--- Given entries ---
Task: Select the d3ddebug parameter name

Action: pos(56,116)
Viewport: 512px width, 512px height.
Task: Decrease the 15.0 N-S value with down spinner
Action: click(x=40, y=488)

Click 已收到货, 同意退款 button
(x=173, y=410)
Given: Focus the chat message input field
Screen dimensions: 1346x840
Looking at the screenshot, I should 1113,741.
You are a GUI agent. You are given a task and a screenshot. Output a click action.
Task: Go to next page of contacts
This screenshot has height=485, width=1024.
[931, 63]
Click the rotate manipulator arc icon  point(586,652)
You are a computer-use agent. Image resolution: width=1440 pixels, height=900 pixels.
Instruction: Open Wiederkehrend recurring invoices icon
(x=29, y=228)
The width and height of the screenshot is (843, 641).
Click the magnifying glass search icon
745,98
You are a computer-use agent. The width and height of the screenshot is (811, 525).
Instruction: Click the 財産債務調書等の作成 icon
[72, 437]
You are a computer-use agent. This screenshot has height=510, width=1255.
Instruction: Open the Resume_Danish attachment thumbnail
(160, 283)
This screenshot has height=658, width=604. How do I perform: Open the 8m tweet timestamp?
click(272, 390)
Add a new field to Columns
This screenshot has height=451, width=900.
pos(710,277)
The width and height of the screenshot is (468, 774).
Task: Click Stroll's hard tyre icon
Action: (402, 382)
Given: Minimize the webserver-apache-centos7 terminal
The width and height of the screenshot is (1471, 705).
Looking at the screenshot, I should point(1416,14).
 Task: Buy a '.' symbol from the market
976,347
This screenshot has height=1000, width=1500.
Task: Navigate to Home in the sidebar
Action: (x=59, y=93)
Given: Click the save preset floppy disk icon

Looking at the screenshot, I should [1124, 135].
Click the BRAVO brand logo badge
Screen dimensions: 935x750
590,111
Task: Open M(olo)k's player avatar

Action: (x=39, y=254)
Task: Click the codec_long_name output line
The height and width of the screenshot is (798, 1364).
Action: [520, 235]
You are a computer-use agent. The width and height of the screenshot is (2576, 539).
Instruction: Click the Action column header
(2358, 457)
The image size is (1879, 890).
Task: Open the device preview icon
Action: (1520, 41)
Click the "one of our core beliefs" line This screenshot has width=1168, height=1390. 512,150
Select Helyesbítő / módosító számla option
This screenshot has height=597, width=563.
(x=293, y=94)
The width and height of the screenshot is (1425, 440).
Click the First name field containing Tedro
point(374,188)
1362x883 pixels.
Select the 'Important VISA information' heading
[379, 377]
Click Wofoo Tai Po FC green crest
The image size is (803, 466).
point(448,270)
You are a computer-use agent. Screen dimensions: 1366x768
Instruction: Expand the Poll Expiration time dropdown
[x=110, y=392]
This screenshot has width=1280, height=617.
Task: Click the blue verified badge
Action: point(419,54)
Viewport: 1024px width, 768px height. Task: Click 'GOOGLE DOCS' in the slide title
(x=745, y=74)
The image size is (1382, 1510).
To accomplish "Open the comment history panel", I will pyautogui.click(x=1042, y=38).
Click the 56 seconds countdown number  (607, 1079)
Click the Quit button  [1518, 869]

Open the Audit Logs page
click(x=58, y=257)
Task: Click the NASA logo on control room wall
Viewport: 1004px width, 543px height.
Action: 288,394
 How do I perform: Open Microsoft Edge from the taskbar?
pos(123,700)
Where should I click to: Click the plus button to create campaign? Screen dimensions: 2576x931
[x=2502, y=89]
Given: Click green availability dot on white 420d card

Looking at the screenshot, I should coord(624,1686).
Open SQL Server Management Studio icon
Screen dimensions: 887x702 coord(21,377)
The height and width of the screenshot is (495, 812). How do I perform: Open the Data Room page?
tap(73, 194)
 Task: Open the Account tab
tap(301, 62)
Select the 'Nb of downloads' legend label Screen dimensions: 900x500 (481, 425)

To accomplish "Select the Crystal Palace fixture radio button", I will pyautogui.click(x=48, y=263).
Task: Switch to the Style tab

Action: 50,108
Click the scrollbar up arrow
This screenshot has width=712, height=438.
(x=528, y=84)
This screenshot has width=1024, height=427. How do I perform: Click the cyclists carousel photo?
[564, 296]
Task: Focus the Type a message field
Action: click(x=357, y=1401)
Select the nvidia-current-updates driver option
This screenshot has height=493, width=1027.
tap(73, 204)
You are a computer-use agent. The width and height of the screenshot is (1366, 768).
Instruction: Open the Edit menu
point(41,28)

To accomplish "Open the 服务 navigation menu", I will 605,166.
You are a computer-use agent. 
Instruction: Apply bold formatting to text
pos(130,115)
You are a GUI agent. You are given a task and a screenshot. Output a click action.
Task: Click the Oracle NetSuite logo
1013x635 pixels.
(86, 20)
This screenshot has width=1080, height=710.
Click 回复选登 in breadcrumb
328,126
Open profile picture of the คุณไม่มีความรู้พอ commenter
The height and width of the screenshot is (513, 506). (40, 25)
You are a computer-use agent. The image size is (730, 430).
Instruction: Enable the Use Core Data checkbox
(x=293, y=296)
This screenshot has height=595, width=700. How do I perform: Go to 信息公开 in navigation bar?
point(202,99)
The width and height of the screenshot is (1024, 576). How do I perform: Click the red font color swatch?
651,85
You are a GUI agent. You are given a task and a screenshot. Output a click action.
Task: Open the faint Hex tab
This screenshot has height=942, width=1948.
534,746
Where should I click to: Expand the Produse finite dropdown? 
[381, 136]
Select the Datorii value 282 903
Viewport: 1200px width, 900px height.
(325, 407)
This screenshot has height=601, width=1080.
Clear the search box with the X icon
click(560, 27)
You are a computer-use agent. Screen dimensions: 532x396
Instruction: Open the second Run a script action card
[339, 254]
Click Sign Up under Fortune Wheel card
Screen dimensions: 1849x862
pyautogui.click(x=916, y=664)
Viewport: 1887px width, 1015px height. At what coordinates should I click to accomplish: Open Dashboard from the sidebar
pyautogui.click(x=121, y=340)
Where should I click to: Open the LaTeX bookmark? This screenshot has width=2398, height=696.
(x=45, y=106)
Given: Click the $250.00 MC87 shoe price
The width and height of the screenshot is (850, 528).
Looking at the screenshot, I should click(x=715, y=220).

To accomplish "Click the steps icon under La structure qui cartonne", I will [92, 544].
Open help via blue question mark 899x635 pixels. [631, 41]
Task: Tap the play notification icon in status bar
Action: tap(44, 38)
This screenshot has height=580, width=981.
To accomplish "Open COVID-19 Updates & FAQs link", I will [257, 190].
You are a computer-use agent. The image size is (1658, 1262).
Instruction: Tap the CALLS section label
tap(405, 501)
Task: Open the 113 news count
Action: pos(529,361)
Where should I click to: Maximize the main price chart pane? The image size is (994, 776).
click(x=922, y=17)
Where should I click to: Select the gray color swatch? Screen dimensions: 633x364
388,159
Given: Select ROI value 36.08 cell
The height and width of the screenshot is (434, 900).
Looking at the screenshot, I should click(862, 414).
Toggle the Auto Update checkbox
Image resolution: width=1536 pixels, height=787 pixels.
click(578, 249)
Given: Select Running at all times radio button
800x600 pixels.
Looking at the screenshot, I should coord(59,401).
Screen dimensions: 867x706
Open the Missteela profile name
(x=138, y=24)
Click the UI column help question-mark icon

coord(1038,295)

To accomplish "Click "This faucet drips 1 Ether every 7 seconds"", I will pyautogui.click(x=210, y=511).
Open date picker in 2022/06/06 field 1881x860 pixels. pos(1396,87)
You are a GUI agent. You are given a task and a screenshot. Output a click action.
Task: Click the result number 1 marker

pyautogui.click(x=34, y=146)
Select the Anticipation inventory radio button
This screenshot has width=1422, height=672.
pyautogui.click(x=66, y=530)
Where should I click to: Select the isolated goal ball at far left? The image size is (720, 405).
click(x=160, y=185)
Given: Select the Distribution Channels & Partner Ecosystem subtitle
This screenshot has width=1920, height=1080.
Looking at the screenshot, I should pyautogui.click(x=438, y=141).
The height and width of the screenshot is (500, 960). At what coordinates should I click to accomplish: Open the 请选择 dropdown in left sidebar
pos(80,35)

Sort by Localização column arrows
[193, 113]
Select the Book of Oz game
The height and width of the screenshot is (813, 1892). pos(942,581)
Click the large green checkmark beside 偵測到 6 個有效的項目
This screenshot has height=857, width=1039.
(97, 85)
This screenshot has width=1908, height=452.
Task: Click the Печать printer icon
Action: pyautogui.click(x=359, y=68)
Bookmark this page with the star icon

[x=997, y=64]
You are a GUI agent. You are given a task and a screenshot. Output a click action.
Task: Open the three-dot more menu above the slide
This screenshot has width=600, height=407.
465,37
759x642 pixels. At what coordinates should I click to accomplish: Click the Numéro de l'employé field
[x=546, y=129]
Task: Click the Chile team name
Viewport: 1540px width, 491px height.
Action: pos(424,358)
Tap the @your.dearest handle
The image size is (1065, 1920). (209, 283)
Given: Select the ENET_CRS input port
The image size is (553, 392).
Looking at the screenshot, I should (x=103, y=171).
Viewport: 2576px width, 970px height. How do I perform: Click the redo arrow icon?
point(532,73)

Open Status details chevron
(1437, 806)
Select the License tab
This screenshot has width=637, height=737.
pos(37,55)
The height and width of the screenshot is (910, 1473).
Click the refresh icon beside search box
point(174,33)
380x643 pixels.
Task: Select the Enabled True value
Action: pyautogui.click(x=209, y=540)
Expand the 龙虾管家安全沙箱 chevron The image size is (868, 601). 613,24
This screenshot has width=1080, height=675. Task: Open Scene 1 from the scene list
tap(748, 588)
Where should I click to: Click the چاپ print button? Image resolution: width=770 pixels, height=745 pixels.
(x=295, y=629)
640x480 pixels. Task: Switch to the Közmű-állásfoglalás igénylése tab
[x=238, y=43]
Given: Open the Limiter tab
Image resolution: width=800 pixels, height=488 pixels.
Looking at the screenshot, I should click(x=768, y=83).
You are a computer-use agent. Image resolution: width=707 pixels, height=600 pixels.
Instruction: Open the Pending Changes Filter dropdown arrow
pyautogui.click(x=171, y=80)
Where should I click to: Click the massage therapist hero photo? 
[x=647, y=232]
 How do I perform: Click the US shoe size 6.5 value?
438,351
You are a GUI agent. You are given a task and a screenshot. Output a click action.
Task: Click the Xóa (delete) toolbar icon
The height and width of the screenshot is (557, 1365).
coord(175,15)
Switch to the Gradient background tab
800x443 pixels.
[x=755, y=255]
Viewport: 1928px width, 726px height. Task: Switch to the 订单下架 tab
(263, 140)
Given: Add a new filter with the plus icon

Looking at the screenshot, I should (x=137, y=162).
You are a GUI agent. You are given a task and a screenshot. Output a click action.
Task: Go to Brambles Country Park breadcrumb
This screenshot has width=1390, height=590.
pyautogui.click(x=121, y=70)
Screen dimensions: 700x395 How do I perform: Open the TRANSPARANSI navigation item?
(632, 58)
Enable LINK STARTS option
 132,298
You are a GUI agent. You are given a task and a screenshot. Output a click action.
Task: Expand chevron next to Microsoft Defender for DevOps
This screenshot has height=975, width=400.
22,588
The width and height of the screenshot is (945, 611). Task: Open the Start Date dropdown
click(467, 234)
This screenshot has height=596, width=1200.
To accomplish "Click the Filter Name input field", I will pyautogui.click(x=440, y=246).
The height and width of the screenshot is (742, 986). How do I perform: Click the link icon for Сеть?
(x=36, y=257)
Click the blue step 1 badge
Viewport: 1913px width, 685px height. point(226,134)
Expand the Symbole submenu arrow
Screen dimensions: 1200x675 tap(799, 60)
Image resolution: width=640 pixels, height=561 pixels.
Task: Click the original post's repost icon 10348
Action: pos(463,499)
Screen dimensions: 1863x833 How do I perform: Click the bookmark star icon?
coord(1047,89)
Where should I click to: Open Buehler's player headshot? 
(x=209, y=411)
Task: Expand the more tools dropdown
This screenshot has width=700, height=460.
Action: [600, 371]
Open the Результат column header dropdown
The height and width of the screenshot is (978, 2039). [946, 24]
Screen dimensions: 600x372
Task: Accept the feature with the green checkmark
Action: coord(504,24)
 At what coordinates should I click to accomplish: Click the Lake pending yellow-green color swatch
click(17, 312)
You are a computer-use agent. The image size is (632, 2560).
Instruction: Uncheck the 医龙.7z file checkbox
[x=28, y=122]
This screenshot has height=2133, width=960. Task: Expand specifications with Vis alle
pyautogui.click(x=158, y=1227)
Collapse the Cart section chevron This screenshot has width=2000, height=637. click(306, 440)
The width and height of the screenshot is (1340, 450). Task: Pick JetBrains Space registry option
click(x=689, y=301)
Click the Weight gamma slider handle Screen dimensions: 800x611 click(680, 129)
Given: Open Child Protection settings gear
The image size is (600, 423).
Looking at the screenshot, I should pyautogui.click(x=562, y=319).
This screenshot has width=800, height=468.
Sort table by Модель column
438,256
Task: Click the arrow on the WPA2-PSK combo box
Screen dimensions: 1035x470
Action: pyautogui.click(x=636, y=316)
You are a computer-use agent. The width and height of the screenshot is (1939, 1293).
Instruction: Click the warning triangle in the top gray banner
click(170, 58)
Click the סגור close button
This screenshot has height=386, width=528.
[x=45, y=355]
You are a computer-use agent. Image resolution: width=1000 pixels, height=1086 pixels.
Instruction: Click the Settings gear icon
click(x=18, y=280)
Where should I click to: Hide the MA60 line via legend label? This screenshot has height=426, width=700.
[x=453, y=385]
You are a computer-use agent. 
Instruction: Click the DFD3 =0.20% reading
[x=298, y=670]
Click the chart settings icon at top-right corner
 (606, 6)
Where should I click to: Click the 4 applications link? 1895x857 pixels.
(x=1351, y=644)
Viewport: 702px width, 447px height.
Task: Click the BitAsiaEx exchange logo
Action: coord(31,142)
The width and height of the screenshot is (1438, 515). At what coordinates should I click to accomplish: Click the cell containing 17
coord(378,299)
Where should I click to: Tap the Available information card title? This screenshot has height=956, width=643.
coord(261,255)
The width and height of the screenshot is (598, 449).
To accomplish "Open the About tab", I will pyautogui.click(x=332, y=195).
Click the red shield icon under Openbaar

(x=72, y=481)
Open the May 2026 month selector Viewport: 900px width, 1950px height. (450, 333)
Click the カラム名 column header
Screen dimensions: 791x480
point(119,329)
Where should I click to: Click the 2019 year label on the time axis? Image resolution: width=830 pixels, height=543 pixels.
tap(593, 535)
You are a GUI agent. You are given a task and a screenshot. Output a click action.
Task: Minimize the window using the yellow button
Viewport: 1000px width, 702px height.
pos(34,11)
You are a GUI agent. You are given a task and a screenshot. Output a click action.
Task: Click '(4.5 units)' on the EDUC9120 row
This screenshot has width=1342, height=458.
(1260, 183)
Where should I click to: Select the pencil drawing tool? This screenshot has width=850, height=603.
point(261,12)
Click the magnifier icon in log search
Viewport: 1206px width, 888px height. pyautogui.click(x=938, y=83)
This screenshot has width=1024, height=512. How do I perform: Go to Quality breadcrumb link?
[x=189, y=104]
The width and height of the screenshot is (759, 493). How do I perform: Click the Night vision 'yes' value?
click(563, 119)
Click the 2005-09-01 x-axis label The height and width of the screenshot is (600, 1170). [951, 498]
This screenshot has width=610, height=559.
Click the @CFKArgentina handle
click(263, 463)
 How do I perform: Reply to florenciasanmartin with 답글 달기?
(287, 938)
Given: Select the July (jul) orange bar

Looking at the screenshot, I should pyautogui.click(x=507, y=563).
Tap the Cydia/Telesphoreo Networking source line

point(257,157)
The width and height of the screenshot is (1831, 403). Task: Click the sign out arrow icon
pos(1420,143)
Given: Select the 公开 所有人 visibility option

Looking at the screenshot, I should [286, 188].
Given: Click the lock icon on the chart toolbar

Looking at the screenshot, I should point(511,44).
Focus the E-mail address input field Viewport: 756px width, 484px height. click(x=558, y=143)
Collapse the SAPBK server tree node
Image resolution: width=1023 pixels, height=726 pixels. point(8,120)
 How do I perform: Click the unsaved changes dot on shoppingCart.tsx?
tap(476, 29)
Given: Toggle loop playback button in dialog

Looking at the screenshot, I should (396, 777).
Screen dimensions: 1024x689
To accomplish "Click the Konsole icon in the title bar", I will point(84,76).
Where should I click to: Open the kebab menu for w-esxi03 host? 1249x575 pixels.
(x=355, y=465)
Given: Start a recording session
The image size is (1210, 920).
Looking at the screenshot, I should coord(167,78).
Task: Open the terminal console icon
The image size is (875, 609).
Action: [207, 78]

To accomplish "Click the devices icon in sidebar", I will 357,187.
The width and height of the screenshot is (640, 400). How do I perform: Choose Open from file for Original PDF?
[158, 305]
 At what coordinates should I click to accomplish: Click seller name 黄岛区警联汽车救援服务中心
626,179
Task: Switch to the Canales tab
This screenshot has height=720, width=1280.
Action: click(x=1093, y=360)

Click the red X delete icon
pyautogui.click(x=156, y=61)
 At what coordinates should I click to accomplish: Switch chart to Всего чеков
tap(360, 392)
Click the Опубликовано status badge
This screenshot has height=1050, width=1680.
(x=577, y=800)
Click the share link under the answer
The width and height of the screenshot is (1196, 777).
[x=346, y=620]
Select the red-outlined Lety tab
---
-- Your objective --
The entries above hold a line with "Where should I click to: Click the 4" and a later line with "The width and height of the screenshot is (598, 449).". Write out exactly those lines and all lines between, nothing more.

-- Output of the exercise --
Where should I click to: Click the 4 applications link? 1895x857 pixels.
(x=1351, y=644)
Viewport: 702px width, 447px height.
Task: Click the BitAsiaEx exchange logo
Action: coord(31,142)
The width and height of the screenshot is (1438, 515). At what coordinates should I click to accomplish: Click the cell containing 17
coord(378,299)
Where should I click to: Tap the Available information card title? This screenshot has height=956, width=643.
coord(261,255)
The width and height of the screenshot is (598, 449).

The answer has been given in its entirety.